WHAT TO WORK ON:
In the listing below, every line with the word "section" needs to be copied.

MATERIAL FOR THIS TASK:
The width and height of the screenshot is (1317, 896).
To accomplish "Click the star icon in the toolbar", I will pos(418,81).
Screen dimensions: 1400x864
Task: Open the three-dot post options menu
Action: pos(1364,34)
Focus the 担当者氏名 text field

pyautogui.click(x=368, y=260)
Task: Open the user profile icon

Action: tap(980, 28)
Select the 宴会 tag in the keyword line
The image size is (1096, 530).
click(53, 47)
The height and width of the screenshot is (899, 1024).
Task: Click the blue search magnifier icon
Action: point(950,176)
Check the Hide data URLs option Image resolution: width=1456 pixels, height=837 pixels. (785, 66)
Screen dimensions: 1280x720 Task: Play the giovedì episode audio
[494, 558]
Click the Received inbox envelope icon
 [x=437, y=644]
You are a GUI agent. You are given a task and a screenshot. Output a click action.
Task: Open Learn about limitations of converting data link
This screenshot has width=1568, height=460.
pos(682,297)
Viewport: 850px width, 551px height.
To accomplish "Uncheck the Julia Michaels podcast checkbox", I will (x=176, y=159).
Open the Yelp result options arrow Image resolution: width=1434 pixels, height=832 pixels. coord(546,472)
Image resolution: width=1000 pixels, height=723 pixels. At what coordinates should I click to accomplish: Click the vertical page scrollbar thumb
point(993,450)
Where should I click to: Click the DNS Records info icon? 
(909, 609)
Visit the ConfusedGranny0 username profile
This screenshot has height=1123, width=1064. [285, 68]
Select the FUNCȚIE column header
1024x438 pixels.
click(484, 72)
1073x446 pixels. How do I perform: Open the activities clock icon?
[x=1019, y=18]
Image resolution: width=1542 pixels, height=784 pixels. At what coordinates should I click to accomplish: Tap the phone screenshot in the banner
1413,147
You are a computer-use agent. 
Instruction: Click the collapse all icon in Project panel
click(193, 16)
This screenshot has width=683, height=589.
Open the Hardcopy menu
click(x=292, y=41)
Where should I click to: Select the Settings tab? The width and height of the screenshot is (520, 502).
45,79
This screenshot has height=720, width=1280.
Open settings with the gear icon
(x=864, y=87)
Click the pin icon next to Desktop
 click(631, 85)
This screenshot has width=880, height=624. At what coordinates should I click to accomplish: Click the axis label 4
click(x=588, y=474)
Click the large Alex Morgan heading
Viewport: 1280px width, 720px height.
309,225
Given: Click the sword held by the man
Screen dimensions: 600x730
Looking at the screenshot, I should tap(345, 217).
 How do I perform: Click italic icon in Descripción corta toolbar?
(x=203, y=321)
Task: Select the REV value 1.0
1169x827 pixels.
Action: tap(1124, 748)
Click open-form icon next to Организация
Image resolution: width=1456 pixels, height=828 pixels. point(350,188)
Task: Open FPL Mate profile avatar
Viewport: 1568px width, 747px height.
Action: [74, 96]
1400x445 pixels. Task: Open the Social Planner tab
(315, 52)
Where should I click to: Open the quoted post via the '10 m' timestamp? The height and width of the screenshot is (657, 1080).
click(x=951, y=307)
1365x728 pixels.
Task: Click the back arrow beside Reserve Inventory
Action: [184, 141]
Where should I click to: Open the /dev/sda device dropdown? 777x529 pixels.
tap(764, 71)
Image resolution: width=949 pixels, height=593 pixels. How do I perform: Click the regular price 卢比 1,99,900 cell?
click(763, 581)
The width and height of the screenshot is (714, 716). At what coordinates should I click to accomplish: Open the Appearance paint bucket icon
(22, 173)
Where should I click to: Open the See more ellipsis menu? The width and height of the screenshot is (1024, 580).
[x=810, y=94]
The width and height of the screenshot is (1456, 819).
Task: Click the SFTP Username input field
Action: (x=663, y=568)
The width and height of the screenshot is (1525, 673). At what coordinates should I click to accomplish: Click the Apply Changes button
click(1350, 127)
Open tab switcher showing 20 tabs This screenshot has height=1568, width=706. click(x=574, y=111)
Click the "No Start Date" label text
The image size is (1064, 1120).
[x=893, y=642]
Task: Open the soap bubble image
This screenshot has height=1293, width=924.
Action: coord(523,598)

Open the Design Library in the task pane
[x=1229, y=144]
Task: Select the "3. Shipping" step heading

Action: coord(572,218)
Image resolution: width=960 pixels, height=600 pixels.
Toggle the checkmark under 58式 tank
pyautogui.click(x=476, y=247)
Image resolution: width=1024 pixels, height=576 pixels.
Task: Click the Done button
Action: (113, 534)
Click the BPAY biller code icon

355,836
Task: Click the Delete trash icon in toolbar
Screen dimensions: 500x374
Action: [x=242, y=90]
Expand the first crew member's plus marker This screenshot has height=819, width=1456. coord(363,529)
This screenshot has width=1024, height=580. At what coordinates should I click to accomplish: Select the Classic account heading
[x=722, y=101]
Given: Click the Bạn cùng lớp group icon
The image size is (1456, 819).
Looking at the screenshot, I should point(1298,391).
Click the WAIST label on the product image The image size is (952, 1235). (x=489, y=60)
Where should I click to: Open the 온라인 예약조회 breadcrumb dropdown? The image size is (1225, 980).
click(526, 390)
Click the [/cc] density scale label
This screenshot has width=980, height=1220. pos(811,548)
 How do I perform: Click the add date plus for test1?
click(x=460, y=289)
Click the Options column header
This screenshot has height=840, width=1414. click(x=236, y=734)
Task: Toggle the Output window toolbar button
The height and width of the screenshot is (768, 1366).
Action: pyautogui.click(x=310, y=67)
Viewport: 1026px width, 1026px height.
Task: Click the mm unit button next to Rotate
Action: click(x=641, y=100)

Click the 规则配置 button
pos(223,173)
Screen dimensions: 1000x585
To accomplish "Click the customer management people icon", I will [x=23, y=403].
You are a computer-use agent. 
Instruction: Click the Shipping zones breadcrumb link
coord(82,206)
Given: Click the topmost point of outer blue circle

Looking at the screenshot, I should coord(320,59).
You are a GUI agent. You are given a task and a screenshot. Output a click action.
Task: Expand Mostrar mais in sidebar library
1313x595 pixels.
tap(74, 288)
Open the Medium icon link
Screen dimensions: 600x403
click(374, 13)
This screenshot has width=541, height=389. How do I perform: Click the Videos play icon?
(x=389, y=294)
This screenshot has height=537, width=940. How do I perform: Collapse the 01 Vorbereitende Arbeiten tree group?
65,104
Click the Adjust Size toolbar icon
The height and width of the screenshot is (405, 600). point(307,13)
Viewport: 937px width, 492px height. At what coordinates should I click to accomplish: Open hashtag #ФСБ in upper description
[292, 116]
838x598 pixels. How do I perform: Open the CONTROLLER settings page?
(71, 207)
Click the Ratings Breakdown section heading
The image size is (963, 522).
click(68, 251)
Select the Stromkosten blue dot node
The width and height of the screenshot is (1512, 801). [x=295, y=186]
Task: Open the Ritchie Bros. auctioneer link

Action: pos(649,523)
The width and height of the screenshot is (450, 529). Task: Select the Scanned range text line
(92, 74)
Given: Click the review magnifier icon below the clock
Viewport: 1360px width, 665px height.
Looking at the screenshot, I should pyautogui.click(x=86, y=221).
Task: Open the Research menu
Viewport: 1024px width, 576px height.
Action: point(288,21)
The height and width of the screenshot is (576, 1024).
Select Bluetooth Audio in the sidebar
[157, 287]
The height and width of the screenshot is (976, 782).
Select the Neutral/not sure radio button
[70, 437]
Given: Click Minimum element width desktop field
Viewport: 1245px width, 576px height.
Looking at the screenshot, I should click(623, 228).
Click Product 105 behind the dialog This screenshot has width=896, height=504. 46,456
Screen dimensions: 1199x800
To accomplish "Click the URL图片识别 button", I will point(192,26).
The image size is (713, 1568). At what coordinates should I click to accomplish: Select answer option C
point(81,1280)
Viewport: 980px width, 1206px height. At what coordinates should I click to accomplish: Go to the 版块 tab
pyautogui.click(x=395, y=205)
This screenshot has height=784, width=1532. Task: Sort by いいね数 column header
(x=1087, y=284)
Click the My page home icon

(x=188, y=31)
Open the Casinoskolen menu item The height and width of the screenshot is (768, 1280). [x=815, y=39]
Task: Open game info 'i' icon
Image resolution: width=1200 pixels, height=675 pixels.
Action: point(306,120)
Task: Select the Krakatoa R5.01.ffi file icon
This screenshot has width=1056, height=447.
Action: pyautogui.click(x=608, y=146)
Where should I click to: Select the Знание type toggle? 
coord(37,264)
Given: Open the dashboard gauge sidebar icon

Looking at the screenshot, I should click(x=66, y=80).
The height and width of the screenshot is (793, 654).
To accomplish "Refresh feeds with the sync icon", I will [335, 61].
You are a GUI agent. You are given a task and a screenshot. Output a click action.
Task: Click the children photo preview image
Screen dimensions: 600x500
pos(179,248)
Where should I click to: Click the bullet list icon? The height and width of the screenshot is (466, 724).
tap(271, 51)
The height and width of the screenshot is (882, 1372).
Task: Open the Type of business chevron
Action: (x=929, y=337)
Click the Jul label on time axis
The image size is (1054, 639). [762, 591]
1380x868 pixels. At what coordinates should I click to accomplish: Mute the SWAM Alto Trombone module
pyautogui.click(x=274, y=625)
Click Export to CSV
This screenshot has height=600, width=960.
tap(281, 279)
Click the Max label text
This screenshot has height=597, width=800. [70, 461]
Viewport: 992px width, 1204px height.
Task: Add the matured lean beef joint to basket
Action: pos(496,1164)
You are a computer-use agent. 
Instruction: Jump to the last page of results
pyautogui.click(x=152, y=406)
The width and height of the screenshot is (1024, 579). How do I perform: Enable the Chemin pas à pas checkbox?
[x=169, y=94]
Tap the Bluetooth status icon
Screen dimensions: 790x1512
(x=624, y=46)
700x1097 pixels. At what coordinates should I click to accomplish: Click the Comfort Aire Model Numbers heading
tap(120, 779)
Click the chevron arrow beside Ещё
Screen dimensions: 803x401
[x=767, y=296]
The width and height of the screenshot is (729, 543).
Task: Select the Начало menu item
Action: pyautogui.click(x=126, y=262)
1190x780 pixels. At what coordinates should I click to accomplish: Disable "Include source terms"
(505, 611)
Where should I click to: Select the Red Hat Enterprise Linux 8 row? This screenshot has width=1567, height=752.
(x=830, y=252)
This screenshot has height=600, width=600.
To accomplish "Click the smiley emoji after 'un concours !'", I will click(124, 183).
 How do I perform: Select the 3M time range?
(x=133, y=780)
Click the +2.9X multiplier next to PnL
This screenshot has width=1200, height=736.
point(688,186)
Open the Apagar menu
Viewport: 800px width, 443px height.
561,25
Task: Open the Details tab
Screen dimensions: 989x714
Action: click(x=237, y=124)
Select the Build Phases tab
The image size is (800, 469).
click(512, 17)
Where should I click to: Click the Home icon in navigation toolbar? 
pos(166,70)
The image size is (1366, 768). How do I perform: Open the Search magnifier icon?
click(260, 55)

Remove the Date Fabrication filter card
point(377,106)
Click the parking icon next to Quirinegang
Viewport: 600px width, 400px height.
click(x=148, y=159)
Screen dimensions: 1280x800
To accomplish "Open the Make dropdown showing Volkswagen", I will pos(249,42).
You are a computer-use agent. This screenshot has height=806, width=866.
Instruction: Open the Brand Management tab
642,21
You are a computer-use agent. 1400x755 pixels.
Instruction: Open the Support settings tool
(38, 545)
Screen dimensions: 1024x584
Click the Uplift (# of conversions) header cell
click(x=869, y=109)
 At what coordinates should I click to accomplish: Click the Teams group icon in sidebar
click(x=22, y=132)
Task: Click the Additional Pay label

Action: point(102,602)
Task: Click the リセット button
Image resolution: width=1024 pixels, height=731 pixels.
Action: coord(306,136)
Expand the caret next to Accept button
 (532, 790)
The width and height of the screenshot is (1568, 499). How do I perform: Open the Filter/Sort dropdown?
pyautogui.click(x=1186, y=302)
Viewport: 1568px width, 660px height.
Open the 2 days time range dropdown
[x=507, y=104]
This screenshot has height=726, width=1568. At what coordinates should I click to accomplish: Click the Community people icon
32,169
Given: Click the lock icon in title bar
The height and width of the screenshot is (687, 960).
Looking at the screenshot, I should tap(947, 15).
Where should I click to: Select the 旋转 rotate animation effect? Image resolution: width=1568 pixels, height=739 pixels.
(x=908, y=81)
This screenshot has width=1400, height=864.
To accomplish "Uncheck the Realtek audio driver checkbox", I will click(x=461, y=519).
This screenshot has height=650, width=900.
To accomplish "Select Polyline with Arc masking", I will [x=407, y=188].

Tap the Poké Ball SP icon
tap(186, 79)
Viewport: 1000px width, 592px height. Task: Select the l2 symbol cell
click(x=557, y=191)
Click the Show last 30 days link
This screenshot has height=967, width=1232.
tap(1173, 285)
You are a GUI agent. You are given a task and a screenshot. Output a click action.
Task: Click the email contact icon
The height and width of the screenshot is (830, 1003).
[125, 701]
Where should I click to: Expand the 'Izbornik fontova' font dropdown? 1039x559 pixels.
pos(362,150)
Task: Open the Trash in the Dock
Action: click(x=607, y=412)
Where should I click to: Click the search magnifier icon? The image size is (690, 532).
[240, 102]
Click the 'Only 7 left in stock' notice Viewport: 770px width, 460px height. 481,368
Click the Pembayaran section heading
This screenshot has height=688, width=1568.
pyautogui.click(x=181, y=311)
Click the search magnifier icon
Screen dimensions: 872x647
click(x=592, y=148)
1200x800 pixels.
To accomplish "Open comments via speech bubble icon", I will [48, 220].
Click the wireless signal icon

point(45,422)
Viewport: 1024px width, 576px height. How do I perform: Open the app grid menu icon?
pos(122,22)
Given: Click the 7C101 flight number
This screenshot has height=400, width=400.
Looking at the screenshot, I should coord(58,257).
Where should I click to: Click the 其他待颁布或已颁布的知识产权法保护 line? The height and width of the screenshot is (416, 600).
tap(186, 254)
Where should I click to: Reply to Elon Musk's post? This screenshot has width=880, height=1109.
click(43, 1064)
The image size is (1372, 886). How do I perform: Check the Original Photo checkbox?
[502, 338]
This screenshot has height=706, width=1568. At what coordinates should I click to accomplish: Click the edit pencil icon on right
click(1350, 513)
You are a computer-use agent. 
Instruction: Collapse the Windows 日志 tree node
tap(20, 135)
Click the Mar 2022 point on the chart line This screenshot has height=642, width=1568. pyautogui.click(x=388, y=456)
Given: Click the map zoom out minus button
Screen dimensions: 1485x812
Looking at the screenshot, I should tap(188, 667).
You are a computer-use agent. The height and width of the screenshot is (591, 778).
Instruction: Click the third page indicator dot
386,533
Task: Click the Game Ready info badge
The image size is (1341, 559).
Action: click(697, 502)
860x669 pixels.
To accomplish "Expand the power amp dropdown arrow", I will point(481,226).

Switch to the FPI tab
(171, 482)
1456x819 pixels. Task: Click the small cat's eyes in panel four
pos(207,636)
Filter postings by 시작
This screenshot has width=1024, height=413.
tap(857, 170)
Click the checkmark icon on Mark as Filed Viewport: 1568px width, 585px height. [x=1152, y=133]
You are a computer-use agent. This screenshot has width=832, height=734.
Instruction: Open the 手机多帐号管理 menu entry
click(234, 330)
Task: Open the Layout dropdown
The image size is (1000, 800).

SOLVED PROBLEM:
Click the Ratings Breakdown section heading
Click the Pembayaran section heading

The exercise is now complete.